=== Provided material ===

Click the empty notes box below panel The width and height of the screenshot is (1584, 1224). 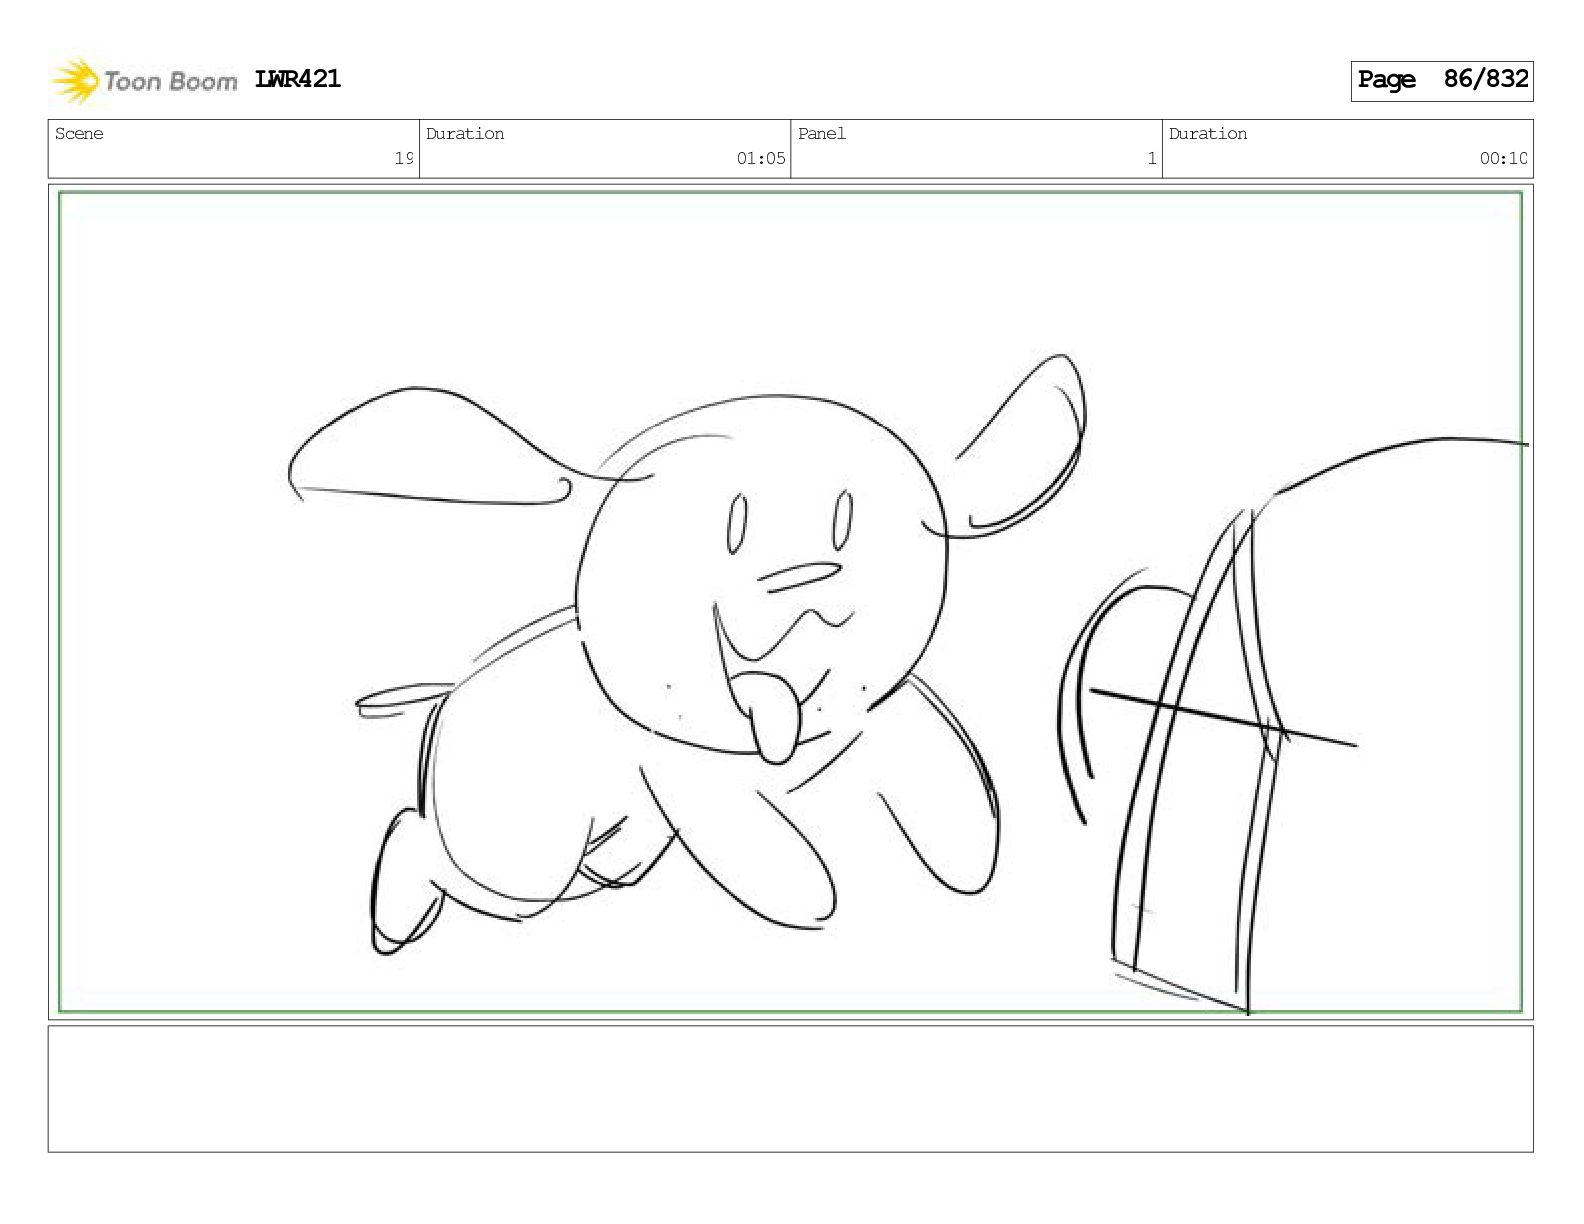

===
=== Provided material ===

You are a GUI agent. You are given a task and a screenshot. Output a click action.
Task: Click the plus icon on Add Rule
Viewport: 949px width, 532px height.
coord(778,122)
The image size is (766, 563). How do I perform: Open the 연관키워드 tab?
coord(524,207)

===
=== Provided material ===

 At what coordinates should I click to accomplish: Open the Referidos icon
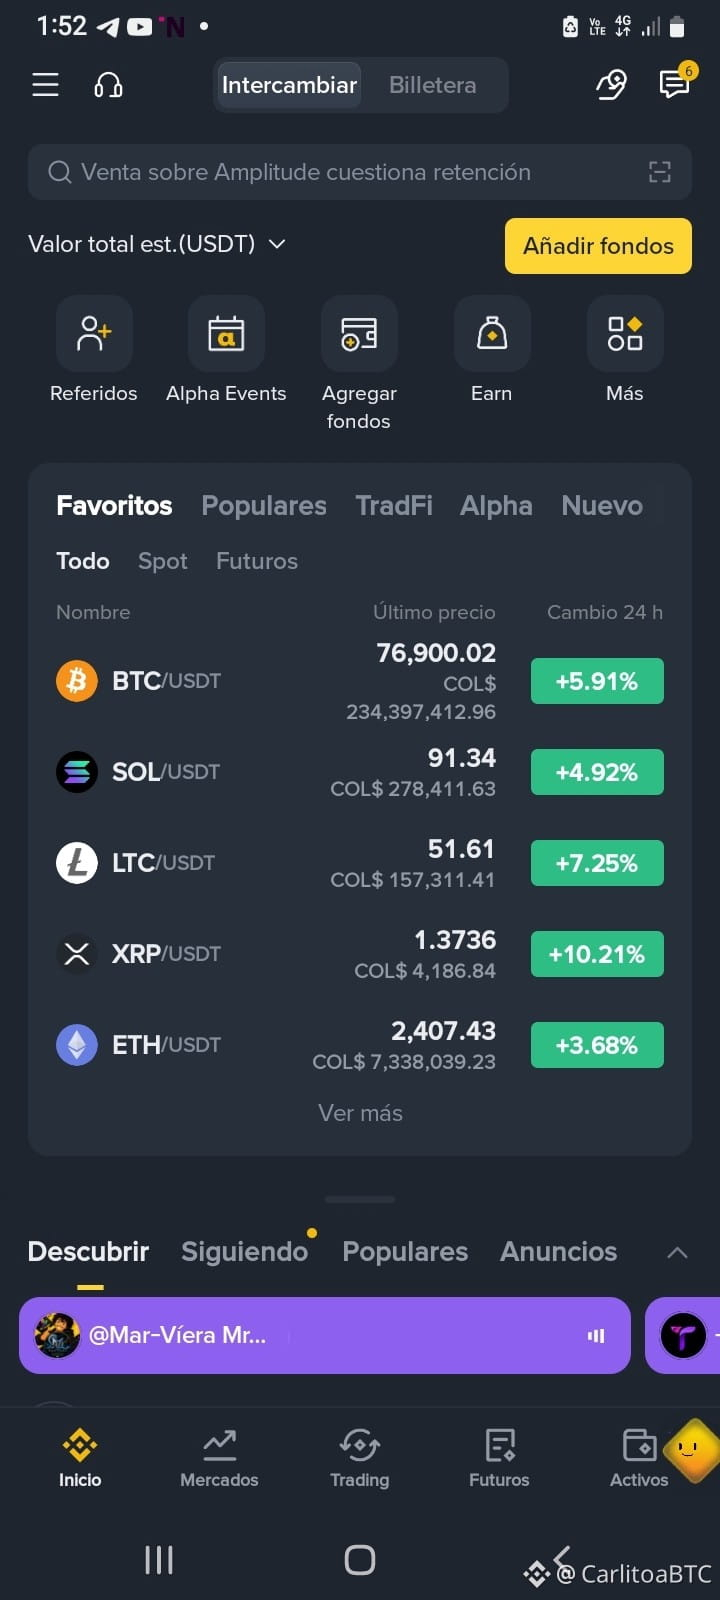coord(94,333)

===

▶ **What is required**: Reproduce the lines from the one containing "At what coordinates" through the one containing "coord(94,333)", inclusive, as they appear in the records, leaving out the pictures.

▶ **Solution to this task**:
 At what coordinates should I click to accomplish: Open the Referidos icon
coord(94,333)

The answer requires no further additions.